» **Excerpt**:
UroToday - The concept of reconstituting the nerve supply to the penis with a structural graft has excited many surgeons in the field of radical prostate surgery as a feasible approach to regain erectile function in their patients after the surgery.

In this study, bilateral grafting in preoperatively potent men requiring bilateral cavernous nerve excision because of the extent of their cancer revealed only 11% consistent vaginal penetrative ability at 5 years.

Since biochemical free probability was only 33% at 5 years, it would seem that for those few men achieving any success with this therapy their likely requirement to undergo adjuvant pelvic irradiation or androgen deprivation therapy which would otherwise likely devitalize the function of the graft.

This study further sheds important light on the seemingly limited utility of this intervention.

Editor's note: For men with high volume or high grade adenocarcinoma of the prostate, wide excision including sacrifice of neural bundles is practiced. The interposition of neural tissue with peripheral nerve grafting (sural nerve) has been evaluated as an immediate interposition graft. Patients are often confused and believe that nerve grafting is an option at some time after surgery; it is not and has been performed at time of prostatectomy.

» **Source material**:
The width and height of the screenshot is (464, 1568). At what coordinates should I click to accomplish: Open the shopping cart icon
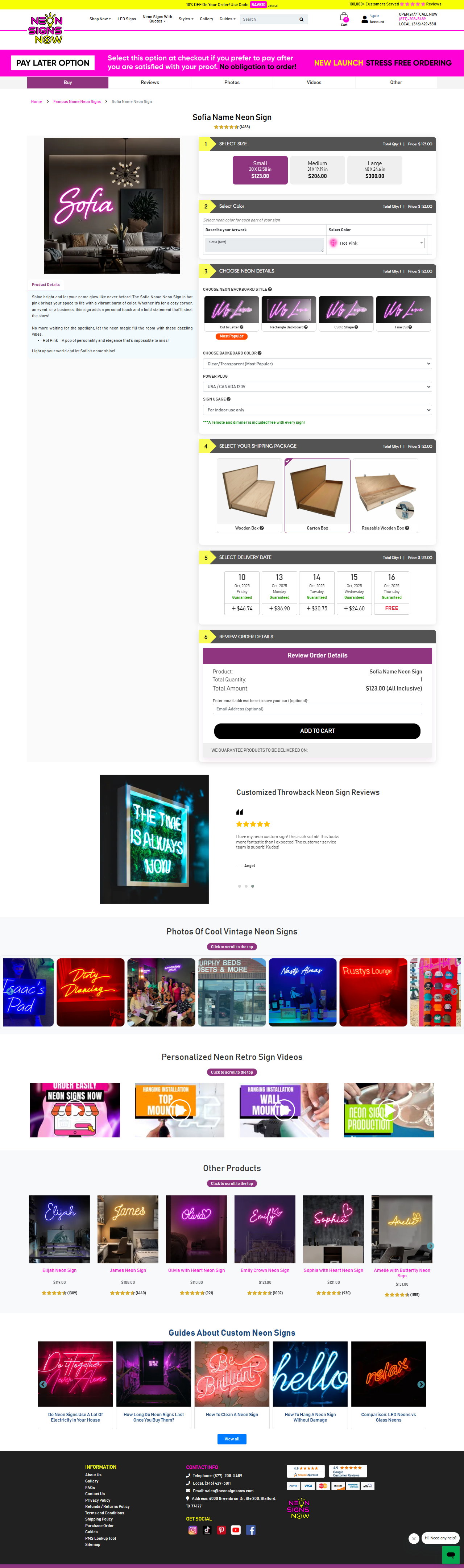coord(344,18)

» **What this exercise asks**:
• A. Summarize the commentary on nerve grafting after prostate surgery in two sentences.
• B. Reproduce everything in the commentary on nerve grafting from "In this study, bilateral" down to "of this intervention.".

» **Task-by-task results**:
• A. Surgeons have been excited by the idea of grafting nerves to restore erectile function after radical prostate surgery, but in this study, bilateral grafting in men who were potent before surgery gave only 11% consistent vaginal penetrative ability at 5 years, which points to the limited utility of the procedure. The editor's note adds that grafting with the sural nerve is done at the time of prostatectomy, not at some later time as patients often believe.

• B.
In this study, bilateral grafting in preoperatively potent men requiring bilateral cavernous nerve excision because of the extent of their cancer revealed only 11% consistent vaginal penetrative ability at 5 years.

Since biochemical free probability was only 33% at 5 years, it would seem that for those few men achieving any success with this therapy their likely requirement to undergo adjuvant pelvic irradiation or androgen deprivation therapy which would otherwise likely devitalize the function of the graft.

This study further sheds important light on the seemingly limited utility of this intervention.